■ Text shown:
******
Danielle Kirelik, BS, Lauren Pascual, MPH, BS, Lillian Dawit, MD, Marie Borum, MD, EdD, MPH
George Washington University, Washington, DC
Introduction: Females with inflammatory bowel disease (IBD), specifically those on immunosuppressive therapy, may be at increased risk of cervical dysplasia and cervical cancer. Women with IBD have been reported to be screened less frequently than those at average risk. In addition, annual cervical cancer screening is recommended for IBD women who are on immunosuppressive therapy. This study evaluated the influence of provider gender on counseling for cervical cancer screening in IBD women.
Methods: A retrospective chart review of all IBD women seen in the gastroenterology clinic at a university medical center during a 5 year period was performed. Patient age, race, IBD diagnosis, medications, primary gastroenterology provider and documentation of cervical cancer screening or counseling within the past three years were recorded. Women who had a hysterectomy or those < 21 or > 65 years of age were excluded. A database was generated using Microsoft Excel. Statistical analysis was performed using Fisher’s Exact Test with significance set at P< 0.05. The study was approved by the institutional IRB.
Results: 218 IBD women were identified, with 192 women meeting criteria for analysis. 137 (71.35%) had Ulcerative Colitis (UC), 46 (23.96%) Crohn’s disease (CD), 5 (2.60%) microscopic colitis, and 4 (2.08%) indeterminate colitis. Mean age was 44.26 (range: 21-65). 98 (51.04%) were White, 53 (27.60%) Black/African American, 7 (3.65%) Asian, 6 (3.13%) Hispanic, 14 (7.29%) identified as other, and 14 (7.29%) declined to disclose. Male providers managed 125 (65.1%) and female providers managed 67 (34.9%) patients. 61 of 192 patients (31.77%) were counselled about cervical cancer screening. Female (50.75%; 34 of 67) versus male (21.6%; 27 of 125) providers counseled significantly more patients (p< 0.0001). There was no significant difference in the rate of counseling based on race (p=0.8724), age (≤40 versus >40) (p=0.5319), IBD diagnosis (p=0.5863), or medication type (p=0.6235).
******
(Source records)
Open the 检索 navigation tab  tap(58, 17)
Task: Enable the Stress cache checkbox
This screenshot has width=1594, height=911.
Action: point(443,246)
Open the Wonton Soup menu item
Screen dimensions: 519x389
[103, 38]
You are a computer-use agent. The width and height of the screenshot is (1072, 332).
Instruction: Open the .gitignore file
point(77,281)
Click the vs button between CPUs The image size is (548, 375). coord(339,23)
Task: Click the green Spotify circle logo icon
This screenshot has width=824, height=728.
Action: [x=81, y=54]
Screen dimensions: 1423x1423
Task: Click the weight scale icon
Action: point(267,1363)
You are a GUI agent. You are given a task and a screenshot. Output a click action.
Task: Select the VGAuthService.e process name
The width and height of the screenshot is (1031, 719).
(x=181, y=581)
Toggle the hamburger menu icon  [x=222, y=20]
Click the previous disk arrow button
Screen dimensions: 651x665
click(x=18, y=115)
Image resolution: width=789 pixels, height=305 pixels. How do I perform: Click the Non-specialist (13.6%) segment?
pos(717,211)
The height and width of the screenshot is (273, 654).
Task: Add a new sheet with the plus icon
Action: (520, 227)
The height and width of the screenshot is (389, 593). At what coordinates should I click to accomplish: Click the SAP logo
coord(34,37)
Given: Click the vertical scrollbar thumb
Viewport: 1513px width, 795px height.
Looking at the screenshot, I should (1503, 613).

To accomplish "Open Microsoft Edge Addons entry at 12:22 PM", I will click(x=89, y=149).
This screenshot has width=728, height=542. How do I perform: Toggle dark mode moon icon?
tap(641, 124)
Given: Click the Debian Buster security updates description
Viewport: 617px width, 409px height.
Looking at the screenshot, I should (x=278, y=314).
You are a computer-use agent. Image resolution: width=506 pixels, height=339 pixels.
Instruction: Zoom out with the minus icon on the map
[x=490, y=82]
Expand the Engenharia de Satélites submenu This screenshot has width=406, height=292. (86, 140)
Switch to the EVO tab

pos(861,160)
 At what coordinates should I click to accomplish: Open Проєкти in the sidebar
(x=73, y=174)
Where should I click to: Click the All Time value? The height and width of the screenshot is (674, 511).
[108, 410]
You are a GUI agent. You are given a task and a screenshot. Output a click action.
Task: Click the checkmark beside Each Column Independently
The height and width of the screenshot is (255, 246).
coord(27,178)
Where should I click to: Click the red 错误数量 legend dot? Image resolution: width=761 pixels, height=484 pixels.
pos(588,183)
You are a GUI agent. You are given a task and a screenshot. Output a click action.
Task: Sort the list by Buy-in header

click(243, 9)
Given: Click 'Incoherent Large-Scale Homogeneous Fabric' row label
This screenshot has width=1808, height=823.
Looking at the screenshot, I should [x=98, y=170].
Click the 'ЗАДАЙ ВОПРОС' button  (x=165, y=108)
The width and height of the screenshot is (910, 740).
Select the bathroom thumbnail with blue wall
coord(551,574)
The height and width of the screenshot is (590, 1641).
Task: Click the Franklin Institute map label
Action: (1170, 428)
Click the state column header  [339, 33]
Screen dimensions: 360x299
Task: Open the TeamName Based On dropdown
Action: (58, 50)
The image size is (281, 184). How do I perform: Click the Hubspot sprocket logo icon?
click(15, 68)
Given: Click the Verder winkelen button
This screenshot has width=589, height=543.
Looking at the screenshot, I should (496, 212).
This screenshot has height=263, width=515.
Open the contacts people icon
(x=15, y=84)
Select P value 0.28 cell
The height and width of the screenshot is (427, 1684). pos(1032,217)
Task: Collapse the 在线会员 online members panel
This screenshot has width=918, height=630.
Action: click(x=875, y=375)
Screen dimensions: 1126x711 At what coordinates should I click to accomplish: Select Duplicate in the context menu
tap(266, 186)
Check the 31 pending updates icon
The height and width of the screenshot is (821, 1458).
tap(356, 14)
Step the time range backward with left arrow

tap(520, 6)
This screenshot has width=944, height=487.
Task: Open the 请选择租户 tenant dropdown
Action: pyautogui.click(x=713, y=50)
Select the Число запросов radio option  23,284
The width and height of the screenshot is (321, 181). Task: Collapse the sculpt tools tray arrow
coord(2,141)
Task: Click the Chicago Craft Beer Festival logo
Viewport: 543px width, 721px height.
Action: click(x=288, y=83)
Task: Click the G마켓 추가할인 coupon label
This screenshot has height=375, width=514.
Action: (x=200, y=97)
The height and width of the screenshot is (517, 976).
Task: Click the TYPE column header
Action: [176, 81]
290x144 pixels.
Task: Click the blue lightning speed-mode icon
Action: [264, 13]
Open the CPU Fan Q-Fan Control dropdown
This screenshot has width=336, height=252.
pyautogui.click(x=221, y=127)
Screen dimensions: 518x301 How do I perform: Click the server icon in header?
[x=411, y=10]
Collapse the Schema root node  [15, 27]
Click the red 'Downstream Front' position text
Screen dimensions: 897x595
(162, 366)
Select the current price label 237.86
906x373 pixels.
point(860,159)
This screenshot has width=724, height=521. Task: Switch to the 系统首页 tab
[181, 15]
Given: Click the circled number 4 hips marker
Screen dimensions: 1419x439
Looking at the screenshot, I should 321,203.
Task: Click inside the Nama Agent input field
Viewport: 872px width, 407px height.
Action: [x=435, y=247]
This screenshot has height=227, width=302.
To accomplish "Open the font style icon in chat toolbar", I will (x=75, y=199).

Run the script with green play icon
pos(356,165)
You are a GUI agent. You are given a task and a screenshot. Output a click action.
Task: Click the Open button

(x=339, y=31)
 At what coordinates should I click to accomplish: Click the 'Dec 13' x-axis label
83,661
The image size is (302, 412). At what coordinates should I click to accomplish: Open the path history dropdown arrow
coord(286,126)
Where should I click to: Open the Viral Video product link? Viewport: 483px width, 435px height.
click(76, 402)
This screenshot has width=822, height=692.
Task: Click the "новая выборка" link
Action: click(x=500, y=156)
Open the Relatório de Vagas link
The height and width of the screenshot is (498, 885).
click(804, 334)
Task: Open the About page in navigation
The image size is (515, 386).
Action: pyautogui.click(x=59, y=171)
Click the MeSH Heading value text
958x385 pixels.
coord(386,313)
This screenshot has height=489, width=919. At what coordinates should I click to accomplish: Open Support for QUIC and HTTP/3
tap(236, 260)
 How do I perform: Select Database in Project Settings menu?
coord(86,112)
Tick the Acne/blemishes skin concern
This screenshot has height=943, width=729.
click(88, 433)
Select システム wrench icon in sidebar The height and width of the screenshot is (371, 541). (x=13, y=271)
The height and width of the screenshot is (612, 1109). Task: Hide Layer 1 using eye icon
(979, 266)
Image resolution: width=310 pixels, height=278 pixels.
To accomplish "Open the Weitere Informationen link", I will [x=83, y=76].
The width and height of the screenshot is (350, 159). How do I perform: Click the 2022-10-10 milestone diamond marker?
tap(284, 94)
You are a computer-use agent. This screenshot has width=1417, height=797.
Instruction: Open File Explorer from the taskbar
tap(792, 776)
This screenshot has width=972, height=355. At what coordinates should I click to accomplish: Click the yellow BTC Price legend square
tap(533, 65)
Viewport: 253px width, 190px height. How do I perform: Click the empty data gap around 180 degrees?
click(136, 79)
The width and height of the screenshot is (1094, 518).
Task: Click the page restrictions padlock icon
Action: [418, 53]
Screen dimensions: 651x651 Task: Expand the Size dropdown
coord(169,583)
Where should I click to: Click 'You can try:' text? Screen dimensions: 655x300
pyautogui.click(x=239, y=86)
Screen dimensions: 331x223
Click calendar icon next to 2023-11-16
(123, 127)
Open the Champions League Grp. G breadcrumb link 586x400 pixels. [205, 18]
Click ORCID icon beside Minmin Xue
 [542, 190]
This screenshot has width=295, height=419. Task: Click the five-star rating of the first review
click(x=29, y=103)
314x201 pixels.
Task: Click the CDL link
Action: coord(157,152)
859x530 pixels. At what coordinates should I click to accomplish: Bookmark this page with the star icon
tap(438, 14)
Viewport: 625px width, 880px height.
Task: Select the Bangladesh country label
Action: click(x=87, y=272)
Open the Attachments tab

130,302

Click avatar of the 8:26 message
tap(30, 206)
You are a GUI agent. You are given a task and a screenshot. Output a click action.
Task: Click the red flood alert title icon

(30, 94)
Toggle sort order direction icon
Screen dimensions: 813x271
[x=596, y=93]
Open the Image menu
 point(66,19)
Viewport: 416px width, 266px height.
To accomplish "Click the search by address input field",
******
■ Work request 1:
State whether each of the following statements agrees with the abstract on cervical cancer screening counseling, answering yes or no and quoting the words of the abstract that decide it. (a) Women older than 65 were excluded from the study. (b) Male providers managed more of the patients than female providers did. (c) Counseling rates differed significantly by patient race.
■ Work request 2:
Rewrite the paragraph of the abstract on cervical cancer screening counseling that begins "Methods: A retrospective chart review" as a list, keeping its main facts.
■ Work request 3:
Output the part of the abstract on cervical cancer screening counseling from "Results: 218 IBD" up to and including "medication type (p=0.6235).", copied exactly.

■ Answer section 1:
(a) Yes: "Women who had a hysterectomy or those < 21 or > 65 years of age were excluded."
(b) Yes: "Male providers managed 125 (65.1%) and female providers managed 67 (34.9%) patients."
(c) No: "There was no significant difference in the rate of counseling based on race (p=0.8724)"

■ Answer section 2:
- Design: retrospective chart review of all IBD women seen in the gastroenterology clinic at a university medical center over a 5 year period
- Data recorded: patient age, race, IBD diagnosis, medications, primary gastroenterology provider, and documented cervical cancer screening or counseling within the past three years
- Exclusions: women who had a hysterectomy and those under 21 or over 65 years of age
- Database: created in Microsoft Excel
- Statistics: Fisher's Exact Test, with significance set at P< 0.05
- Approval: institutional IRB

■ Answer section 3:
Results: 218 IBD women were identified, with 192 women meeting criteria for analysis. 137 (71.35%) had Ulcerative Colitis (UC), 46 (23.96%) Crohn’s disease (CD), 5 (2.60%) microscopic colitis, and 4 (2.08%) indeterminate colitis. Mean age was 44.26 (range: 21-65). 98 (51.04%) were White, 53 (27.60%) Black/African American, 7 (3.65%) Asian, 6 (3.13%) Hispanic, 14 (7.29%) identified as other, and 14 (7.29%) declined to disclose. Male providers managed 125 (65.1%) and female providers managed 67 (34.9%) patients. 61 of 192 patients (31.77%) were counselled about cervical cancer screening. Female (50.75%; 34 of 67) versus male (21.6%; 27 of 125) providers counseled significantly more patients (p< 0.0001). There was no significant difference in the rate of counseling based on race (p=0.8724), age (≤40 versus >40) (p=0.5319), IBD diagnosis (p=0.5863), or medication type (p=0.6235).